An eye can distinguish between two points of an object if they are separated by more than 0.22 mm when the object is placed at 25 cm from the eye. The object is now seen by a compound microscope having a 20 D objective and 10 D eyepiece separated by a distance of 20 cm. The final image is formed at 25 cm from the eye. What is the minimum separation between two points of the object which can now be distinguished?

Answer 1

For the given compound microscope

$f_0=\frac{1}{20}$ D = 0.05 m - 5 cm

$f_e=\frac{1}{10}$ D= 0.1m= 10cm

D = 25 cm, separation between objective and eyepiece = 20 cm.
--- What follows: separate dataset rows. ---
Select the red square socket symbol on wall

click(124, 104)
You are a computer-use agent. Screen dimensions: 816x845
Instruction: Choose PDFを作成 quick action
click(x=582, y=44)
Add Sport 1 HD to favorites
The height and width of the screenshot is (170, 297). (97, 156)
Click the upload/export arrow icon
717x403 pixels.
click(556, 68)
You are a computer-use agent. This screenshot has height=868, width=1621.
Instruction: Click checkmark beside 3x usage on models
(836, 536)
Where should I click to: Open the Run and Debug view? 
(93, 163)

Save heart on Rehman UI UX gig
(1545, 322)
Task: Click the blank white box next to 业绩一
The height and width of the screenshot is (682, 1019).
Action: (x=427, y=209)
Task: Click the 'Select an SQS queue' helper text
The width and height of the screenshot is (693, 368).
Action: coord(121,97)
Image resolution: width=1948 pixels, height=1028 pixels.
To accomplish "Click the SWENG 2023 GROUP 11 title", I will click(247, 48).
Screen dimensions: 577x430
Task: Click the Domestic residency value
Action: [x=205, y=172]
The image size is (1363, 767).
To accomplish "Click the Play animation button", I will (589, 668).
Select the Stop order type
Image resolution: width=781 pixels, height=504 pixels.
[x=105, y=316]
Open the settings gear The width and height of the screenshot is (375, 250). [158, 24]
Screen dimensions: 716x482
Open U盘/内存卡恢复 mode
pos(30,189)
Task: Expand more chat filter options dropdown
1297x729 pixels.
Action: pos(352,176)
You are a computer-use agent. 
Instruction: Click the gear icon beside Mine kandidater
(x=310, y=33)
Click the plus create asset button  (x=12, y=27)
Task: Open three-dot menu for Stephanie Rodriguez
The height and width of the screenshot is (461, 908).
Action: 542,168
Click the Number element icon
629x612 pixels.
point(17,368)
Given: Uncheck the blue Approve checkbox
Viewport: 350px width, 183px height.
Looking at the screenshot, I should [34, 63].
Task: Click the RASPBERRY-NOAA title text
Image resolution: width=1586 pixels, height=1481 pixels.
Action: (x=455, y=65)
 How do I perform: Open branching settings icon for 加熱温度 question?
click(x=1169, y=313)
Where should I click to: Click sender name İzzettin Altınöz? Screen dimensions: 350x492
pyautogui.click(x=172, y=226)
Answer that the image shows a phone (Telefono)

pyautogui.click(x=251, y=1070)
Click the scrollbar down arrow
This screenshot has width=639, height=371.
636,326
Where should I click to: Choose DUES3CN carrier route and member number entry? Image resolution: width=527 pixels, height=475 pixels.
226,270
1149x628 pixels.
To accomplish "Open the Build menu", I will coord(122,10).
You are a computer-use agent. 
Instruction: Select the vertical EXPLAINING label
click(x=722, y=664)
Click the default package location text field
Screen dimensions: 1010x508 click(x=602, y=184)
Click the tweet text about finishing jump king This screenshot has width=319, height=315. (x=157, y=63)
For the minimum separation between two points which can be distinguished by eye using the miscroscope, the magnifying power should be maximum.

For the eyepiece

$v_e=-25cm{f}_e=10cm$

So $\frac{1}{u_e}=\frac{1}{v_e}-\frac{1}{f_e}$

$=\frac{1}{-25}-\frac{1}{10}=-\frac{2+5}{50}$

$\Rightarrow u_e=\frac{-50}{7}cm$

So, the image distance for the objective lens should be,

$v_0=20-\frac{50}{7}=\frac{90}{7}cm$

Now, for the objective lens,

$\frac{1}{u_0}=\frac{1}{v_0}-\frac{1}{f_0}$

$=\frac{7}{90}-\frac{1}{5}=\frac{7-18}{90}=-\frac{11}{90}$

$\Rightarrow u_0=\frac{-90}{11}cm$

$m=\frac{v_0}{u_0}(1+\frac{D}{f_e})$

$=-\frac{\frac{90}{7}}{\frac{-90}{11}}(1+\frac{25}{10})$

$=\frac{11}{7}\times \left(3.5\right)=5.5$

Thus, minimum separation that the eye can distinguish $=\frac{0.22}{5.5}$ mm = 0.04 mm.